ALBANY, N.Y. (WTEN) – Not to be a party-pooper, but you should know there could be something nasty in your neighborhood pool.
A survey conducted by the Water Quality Health Council found that 25 percent of adults would swim within an hour of having diarrhea.
Of those surveyed, 52 percent seldom or never shower before swimming a pool and 60 percent admit to swallowing pool water while swimming.
Officials with the Centers for Disease Control and Prevention (CDC) say the results are concerning because waterborne outbreaks of diarrheal disease caused by Cryptosporidium or Crypto pose a health concern.
Health officials say Crypto is a parasite can spread when someone swallows water that has been contaminated with the fecal matter of an infected swimmer.

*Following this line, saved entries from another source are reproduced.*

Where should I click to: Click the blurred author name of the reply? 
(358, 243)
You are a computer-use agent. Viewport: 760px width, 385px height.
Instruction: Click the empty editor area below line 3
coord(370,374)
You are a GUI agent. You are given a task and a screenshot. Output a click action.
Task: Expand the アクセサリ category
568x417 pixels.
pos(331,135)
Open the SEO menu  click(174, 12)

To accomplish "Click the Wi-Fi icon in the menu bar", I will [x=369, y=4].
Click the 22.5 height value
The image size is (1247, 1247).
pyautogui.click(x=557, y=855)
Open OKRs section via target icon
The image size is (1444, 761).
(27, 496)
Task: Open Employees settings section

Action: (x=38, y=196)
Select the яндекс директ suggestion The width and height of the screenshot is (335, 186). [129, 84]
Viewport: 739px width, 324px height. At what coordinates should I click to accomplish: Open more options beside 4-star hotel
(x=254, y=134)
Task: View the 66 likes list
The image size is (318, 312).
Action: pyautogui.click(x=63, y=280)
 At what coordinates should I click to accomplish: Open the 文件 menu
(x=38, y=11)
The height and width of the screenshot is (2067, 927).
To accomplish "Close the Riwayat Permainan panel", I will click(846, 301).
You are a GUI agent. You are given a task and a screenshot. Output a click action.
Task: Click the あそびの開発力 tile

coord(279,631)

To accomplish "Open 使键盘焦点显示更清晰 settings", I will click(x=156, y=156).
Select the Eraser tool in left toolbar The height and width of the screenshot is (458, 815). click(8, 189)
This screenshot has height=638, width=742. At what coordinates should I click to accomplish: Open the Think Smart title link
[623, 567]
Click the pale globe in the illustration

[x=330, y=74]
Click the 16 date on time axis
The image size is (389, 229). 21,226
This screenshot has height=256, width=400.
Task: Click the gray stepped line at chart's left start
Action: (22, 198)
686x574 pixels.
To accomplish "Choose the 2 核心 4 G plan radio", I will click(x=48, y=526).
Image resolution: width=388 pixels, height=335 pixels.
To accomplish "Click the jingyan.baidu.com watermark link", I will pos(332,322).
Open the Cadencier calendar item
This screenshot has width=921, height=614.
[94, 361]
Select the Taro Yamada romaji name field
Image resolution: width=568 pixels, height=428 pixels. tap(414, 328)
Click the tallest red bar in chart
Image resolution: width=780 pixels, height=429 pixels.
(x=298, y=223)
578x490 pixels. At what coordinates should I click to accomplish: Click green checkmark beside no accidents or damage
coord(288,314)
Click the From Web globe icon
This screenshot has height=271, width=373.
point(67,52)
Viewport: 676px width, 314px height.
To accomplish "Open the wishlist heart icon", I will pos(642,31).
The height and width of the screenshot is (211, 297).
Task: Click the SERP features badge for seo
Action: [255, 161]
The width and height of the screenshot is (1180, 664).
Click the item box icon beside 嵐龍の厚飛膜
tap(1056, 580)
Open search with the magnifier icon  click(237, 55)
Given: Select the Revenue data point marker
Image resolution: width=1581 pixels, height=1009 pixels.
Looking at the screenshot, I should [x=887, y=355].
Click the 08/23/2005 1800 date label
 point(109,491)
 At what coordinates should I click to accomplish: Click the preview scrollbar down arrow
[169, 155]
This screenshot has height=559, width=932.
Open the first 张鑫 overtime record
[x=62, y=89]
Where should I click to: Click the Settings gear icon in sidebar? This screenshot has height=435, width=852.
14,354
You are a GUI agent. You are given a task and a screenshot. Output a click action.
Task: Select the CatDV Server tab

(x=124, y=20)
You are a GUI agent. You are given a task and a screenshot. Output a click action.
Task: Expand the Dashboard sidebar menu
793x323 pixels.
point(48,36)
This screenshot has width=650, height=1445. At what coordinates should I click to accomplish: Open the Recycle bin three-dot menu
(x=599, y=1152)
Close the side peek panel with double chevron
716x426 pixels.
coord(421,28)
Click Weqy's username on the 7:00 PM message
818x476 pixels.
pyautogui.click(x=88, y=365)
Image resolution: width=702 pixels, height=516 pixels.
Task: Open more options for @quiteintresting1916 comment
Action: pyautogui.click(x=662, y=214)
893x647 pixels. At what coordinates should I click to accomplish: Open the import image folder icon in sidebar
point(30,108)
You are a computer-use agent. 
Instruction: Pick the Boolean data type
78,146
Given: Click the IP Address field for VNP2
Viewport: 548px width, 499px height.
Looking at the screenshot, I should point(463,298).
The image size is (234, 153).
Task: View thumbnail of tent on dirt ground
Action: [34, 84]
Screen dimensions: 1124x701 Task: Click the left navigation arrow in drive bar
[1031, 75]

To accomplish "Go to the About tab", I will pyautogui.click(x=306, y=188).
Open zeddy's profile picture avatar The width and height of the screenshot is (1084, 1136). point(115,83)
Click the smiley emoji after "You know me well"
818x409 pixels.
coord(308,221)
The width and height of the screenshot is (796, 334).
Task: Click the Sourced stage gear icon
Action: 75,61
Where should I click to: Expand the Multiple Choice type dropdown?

Symptoms aside from diarrhea include lack of appetite, nausea, vomiting, weight loss, stomach cramps or pain, and fever.
“Normal chlorine disinfection of swimming pool water does a great job in destroying most germs, but Crypto presents a special challenge,” said Dr. Chris Wiant, chair of the Water Quality and Health Council. “An awareness of Crypto helps us remember that a healthy pool depends on swimmers being considerate of one another. Showering before swimming, refraining from peeing in the pool, and not swimming for two weeks after experiencing diarrhea can help keep swimming fun and healthy for everyone from ‘water babies’ to seniors.”
Anyone infected with Crypto is urged to avoid swimming for two weeks after recovering from diarrhea.
Experts say Crypto is not easily killed by chlorine and can live up to 10 days in well-treated pools.